Humans do best with small, manageable tasks. It is difficult to grasp the complicated structure and months- or years-long period of many advertising campaigns. People like tasks that are clear, definable, and brief. Small, manageable tasks are easy to keep in one’s brain, and there’s something very satisfying about checking things off.
Agile leverages this principle by breaking even the most complicated projects down into units of value called “stories.” A good story involves no more than 20 hours of work, and can be completed within two weeks. Gathered together on a chart called a Kanban, the stories form a constantly moving picture of the agency’s progress. It’s a simple way to communicate, and it results in the elimination of a lot of time-wasting update meetings.

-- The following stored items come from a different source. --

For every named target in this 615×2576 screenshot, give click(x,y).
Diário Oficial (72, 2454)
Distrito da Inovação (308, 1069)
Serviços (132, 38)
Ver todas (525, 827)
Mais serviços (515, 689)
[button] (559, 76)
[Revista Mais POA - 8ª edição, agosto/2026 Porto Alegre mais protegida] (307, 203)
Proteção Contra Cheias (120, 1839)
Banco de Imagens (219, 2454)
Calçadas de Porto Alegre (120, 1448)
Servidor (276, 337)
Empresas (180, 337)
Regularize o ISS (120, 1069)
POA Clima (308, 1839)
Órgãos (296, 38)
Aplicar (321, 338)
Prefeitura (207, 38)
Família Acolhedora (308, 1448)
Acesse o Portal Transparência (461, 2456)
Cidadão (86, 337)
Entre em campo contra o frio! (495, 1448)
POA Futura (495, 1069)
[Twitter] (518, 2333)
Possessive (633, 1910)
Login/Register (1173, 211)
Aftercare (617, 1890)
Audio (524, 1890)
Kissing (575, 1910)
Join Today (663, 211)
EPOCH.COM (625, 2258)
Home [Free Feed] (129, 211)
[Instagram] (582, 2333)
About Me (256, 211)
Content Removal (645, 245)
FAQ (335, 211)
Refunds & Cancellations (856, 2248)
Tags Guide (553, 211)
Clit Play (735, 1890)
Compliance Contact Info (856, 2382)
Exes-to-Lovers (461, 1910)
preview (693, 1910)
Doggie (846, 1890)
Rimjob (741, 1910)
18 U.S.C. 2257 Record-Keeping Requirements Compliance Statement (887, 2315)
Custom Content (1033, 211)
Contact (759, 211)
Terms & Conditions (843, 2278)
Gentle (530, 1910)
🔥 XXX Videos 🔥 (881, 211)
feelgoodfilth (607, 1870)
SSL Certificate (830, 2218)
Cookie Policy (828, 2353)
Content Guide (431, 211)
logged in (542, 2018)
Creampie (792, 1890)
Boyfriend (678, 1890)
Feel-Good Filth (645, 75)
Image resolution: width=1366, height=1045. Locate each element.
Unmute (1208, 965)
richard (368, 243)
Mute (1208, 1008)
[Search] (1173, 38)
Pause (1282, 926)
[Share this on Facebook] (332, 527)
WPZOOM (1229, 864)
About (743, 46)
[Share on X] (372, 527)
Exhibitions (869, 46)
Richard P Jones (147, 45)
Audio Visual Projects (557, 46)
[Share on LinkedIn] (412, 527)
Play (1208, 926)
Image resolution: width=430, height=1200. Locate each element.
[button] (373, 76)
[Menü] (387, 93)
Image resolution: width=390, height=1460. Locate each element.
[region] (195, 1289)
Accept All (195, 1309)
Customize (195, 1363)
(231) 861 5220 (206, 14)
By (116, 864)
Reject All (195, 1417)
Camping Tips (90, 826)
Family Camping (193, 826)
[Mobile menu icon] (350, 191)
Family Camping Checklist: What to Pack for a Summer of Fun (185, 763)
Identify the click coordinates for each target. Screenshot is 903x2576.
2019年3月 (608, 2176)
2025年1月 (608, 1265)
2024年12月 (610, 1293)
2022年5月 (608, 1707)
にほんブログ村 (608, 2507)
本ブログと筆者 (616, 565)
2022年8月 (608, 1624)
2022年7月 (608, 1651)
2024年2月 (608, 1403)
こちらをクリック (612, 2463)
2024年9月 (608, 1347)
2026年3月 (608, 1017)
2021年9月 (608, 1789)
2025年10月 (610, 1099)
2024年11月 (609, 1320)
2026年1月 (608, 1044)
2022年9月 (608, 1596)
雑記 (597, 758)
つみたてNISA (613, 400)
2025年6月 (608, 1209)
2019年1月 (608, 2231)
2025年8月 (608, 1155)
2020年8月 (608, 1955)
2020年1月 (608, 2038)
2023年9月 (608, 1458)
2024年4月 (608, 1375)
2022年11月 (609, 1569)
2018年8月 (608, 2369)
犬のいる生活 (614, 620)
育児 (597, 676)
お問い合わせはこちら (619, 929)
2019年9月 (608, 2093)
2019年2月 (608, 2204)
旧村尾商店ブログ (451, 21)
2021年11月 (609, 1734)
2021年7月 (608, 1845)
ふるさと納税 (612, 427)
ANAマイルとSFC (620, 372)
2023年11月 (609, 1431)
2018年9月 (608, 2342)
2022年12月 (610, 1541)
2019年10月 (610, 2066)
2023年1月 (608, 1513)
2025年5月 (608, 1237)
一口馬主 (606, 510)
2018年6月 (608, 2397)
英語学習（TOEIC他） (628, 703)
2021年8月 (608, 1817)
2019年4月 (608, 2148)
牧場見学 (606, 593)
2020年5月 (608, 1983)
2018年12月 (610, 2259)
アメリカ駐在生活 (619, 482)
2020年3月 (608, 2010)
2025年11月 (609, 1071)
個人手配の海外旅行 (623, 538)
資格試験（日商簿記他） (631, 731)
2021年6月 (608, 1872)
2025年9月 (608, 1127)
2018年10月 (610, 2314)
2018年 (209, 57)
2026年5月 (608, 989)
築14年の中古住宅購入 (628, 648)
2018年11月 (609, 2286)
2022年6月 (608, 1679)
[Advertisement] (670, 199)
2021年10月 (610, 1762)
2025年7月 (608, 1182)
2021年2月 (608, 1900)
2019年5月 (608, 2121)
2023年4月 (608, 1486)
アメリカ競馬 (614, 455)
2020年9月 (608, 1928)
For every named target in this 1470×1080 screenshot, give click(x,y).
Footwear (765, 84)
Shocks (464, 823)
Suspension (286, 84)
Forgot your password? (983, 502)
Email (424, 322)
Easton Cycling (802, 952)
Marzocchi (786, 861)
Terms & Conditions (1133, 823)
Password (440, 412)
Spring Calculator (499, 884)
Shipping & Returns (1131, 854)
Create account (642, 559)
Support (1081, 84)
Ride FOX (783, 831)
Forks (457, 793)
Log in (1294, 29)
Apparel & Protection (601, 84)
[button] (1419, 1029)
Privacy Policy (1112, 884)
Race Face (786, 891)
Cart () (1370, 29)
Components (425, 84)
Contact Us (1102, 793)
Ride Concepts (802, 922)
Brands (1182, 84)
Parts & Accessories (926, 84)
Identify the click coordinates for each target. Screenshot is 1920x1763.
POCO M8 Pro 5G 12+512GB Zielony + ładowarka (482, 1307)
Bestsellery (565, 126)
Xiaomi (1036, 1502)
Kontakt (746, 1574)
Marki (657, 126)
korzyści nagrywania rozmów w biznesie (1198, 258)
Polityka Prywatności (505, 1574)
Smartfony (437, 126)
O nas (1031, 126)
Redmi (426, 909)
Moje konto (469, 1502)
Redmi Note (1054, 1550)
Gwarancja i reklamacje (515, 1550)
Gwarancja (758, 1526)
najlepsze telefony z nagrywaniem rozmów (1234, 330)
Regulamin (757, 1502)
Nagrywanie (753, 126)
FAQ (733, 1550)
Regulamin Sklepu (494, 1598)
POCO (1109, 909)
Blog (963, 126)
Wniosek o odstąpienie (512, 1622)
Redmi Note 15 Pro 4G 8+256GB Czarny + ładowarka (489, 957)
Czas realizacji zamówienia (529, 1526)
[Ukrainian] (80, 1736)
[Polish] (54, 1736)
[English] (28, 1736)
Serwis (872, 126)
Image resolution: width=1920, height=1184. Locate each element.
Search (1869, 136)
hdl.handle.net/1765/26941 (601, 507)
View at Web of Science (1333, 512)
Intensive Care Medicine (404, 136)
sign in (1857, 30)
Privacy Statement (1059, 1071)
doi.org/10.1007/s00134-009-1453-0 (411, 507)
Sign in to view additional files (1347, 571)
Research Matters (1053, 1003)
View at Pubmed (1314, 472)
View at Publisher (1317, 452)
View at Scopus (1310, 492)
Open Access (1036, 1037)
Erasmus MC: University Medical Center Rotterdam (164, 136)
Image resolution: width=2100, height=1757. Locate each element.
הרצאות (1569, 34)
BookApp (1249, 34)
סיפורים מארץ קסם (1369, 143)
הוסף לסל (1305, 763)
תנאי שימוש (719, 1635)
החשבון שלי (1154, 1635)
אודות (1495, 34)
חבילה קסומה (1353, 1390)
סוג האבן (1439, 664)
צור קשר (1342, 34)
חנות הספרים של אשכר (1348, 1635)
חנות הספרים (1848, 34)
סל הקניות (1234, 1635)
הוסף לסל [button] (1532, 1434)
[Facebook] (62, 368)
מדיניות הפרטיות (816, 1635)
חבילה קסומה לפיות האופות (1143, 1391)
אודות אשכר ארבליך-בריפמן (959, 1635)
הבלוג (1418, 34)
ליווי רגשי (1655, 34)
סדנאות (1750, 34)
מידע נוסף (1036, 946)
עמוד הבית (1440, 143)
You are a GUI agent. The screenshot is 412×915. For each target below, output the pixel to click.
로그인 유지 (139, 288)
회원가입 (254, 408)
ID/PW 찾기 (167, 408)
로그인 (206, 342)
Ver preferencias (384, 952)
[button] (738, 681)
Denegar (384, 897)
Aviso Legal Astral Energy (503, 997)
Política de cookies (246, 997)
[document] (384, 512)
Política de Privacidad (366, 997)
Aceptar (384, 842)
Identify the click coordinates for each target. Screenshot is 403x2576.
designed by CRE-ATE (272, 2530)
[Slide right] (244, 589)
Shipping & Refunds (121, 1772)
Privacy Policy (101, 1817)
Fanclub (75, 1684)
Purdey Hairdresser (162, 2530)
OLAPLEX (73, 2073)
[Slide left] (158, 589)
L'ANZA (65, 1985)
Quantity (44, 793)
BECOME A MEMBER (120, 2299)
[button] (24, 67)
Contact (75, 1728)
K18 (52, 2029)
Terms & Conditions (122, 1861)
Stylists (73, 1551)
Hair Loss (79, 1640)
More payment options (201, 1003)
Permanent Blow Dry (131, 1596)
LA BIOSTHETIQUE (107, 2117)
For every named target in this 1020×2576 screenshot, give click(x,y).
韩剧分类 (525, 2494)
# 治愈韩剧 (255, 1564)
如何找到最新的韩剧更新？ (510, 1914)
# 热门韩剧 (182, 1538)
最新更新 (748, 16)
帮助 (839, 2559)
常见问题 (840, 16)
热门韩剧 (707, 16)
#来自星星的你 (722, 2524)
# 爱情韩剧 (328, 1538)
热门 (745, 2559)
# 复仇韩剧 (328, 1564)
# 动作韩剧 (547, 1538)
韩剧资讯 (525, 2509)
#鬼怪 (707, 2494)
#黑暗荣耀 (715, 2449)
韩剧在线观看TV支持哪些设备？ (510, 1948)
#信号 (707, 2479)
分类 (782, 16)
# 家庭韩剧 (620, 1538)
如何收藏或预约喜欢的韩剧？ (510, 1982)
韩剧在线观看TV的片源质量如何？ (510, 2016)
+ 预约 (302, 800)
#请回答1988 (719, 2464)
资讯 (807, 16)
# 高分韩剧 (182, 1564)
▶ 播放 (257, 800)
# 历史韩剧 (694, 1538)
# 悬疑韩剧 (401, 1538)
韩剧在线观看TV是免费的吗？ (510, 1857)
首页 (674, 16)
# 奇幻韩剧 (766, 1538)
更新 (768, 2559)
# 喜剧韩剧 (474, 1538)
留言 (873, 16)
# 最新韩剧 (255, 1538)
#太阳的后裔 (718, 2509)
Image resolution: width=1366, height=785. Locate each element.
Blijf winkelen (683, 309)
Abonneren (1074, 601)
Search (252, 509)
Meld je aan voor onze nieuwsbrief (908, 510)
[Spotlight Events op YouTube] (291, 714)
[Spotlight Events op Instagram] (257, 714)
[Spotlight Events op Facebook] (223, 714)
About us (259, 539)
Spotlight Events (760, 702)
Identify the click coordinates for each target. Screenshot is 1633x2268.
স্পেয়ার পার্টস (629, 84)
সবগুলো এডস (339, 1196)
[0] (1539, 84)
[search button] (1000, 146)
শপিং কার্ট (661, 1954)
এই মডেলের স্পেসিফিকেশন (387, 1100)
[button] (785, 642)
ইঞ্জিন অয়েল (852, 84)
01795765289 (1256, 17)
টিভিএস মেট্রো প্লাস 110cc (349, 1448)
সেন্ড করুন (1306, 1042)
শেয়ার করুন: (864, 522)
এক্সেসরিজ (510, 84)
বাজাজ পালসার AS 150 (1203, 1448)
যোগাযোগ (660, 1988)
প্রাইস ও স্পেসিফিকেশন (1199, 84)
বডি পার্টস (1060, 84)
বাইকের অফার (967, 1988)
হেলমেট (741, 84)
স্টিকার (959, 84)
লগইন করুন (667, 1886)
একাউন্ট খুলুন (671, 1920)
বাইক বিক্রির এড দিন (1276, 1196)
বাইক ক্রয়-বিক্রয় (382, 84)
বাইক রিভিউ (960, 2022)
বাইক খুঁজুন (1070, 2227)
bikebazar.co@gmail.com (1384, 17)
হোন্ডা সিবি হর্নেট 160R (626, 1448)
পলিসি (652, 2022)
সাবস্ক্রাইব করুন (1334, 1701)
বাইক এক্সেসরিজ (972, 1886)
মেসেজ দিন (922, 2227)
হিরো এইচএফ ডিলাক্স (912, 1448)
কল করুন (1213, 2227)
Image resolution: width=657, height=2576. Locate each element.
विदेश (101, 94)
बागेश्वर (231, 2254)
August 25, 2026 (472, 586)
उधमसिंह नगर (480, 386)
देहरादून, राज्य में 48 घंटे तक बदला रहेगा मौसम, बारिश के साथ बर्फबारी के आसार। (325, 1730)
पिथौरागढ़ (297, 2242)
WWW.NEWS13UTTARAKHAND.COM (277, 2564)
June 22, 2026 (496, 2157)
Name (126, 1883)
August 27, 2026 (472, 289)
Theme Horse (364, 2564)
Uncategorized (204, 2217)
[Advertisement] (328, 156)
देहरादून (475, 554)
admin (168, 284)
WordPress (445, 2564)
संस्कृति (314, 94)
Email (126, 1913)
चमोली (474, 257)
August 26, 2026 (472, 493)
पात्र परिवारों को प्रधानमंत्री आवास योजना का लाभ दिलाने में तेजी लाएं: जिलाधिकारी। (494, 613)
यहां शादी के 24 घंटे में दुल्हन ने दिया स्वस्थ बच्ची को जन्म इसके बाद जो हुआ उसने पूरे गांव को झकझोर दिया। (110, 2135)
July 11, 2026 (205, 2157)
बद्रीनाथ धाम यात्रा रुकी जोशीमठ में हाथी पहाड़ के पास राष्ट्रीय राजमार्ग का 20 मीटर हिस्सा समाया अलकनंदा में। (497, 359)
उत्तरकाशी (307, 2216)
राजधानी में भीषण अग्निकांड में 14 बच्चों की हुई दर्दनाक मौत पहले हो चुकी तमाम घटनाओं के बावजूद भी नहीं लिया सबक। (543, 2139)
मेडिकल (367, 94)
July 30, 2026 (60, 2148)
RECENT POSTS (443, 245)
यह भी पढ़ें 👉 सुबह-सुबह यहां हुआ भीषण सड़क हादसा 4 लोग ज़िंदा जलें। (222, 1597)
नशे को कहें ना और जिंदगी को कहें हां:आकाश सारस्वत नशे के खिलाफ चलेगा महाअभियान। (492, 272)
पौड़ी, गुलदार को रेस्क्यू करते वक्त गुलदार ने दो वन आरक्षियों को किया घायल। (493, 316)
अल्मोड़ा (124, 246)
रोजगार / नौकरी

Creatives are pretty good at managing their own time. Interruptions—ranging from update meetings to “hey, got a minute” drive-by shootings—claim a large portion of the day at most agencies. Given a reasonable set of clear, definable stories to complete, however, the “do-ers” of an agency can be very successful at completing them one-by-one with little need for monitoring or intervention.
Agile creates a daily cycle meant to maximize “flow time,” the efficient and fulfilling state of uninterrupted creativity. Meetings and coordination are compressed into the beginning of the workday, with the balance available for productive activity.
There are many other ins and outs of agile. It certainly cannot solve every challenge that arises as an agency grows.
At Yes& we have found, however, that the results include a lifting of frustrations for agency staff. And for clients? They are happy that our agile is less fragile, and that we can be transparent and nimble no matter what they send our way.